### Tasks to complete
a. In the Spark and HBase forum post, what exception does the author get after replacing the collect loop with foreach?
b. Write out the Spark and HBase forum post word for word, from "Reputation: 87" up to and including "client with Express.".
c. Extend the Spark and HBase forum post past its final sentence.

### Page excerpt
Reputation: 87
I'm on a heatmap project for my university, we have to get some data (212Go) from a txt file (coordinates, height), then put it in HBase to retrieve it on a web client with Express.
I practiced using a 144Mo file, this is working :
SparkConf conf = new SparkConf().setAppName("PLE");
JavaSparkContext context = new JavaSparkContext(conf);
JavaRDD<String> data = context.textFile(args[0]);
Connection co = ConnectionFactory.createConnection(getConf());
createTable(co);
Table table = co.getTable(TableName.valueOf(TABLE_NAME));
Put put = new Put(Bytes.toBytes("KEY"));
for (String s : data.collect()) {
String[] tmp = s.split(",");
put.addImmutable(FAMILY,
Bytes.toBytes(tmp[2]),
Bytes.toBytes(tmp[0]+","+tmp[1]));
}
table.put(put);
But I now that I use the 212Go file, I got some memory errors, I guess the collect method gather all the data in memory, so 212Go is too much.
So now I'm trying this :
SparkConf conf = new SparkConf().setAppName("PLE");
JavaSparkContext context = new JavaSparkContext(conf);
JavaRDD<String> data = context.textFile(args[0]);
Connection co = ConnectionFactory.createConnection(getConf());
createTable(co);
Table table = co.getTable(TableName.valueOf(TABLE_NAME));
Put put = new Put(Bytes.toBytes("KEY"));
data.foreach(line ->{
String[] tmp = line.split(",");
put.addImmutable(FAMILY,
Bytes.toBytes(tmp[2]),
Bytes.toBytes(tmp[0]+","+tmp[1]));
});
table.put(put);
And I'm getting "org.apache.spark.SparkException: Task not serializable", I searched about it and tried some fixing, without success, upon what I read here : Task not serializable: java.io.NotSerializableException when calling function outside closure only on classes not objects
Actually I don't understand everything in this topic, I'm just a student, maybe the answer to my problem is obvious, maybe not, anyway thanks in advance !

### Data block

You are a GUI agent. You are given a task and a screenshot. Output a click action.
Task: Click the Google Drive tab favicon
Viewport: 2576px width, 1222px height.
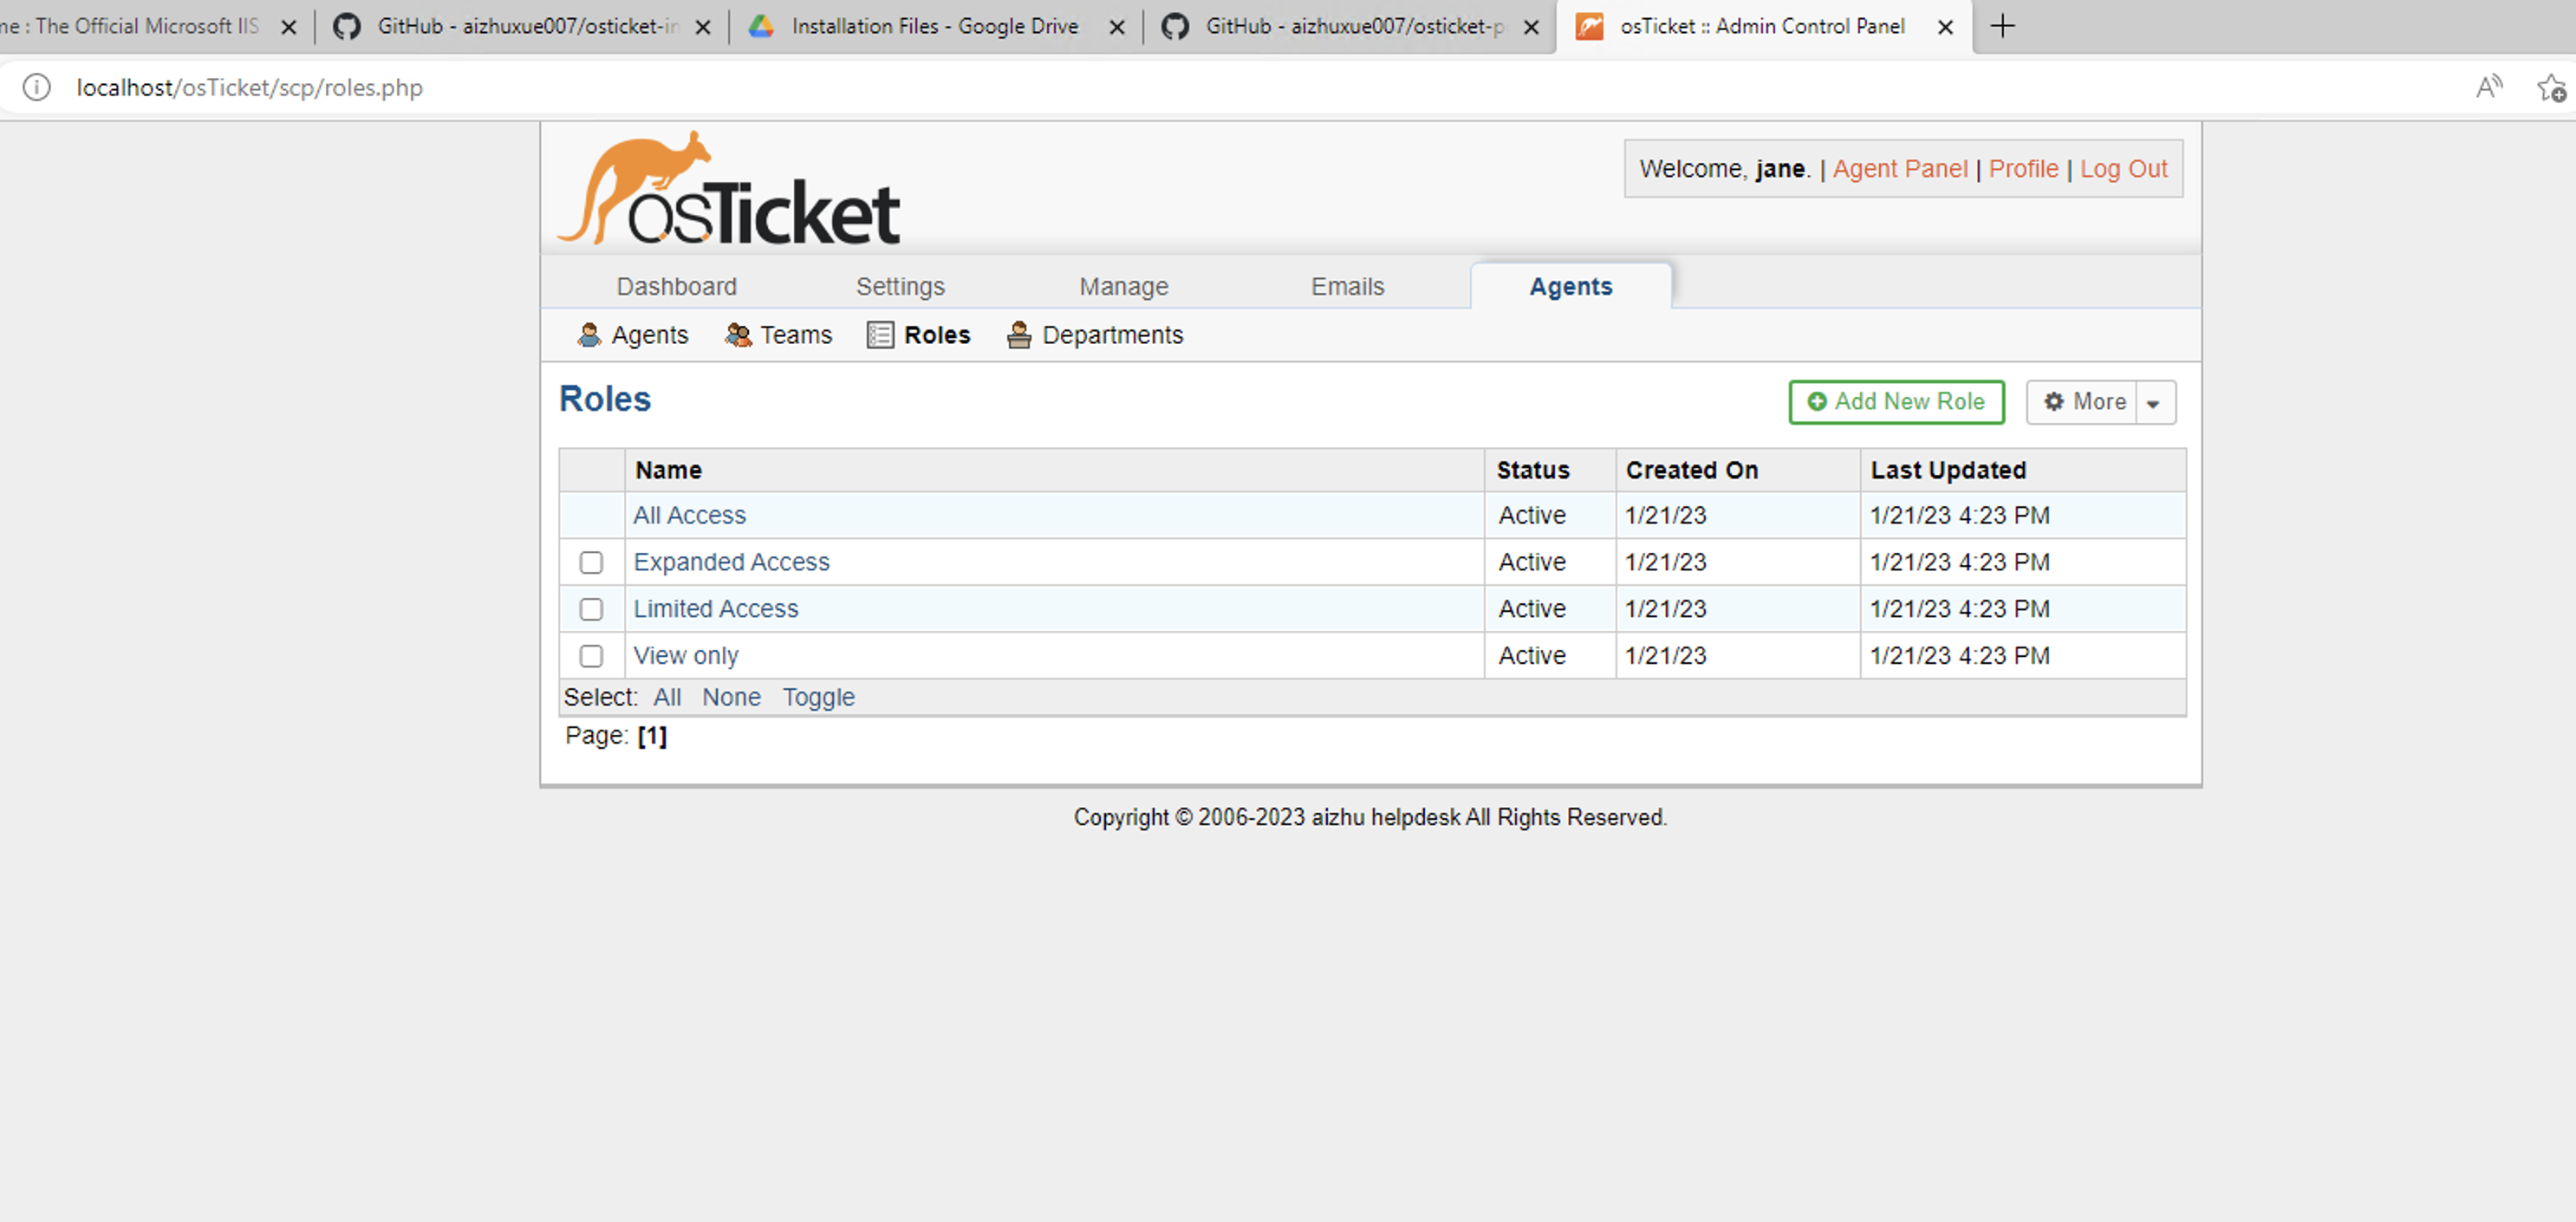pyautogui.click(x=761, y=26)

### Exercise answers
a. org.apache.spark.SparkException: Task not serializable

b.
Reputation: 87
I'm on a heatmap project for my university, we have to get some data (212Go) from a txt file (coordinates, height), then put it in HBase to retrieve it on a web client with Express.

c.
Upvotes: 2
Views: 262
Reputation: 35229
As a rule of thumb - serializing database connections (any type) doesn't make sense. There are not designed to be serialized and deserialized, Spark or not.
Create connection for each partition:
data.foreachPartition(partition -> {
Connection co = ConnectionFactory.createConnection(getConf());
... // All required setup
Table table = co.getTable(TableName.valueOf(TABLE_NAME));
Put put = new Put(Bytes.toBytes("KEY"));
while (partition.hasNext()) {
String line = partition.next();
String[] tmp = line.split(",");
put.addImmutable(FAMILY,
Bytes.toBytes(tmp[2]),
Bytes.toBytes(tmp[0]+","+tmp[1]));
}
... // Clean connections
});
I also recommend reading Design Patterns for using foreachRDD from the official Spark Streaming programming guide.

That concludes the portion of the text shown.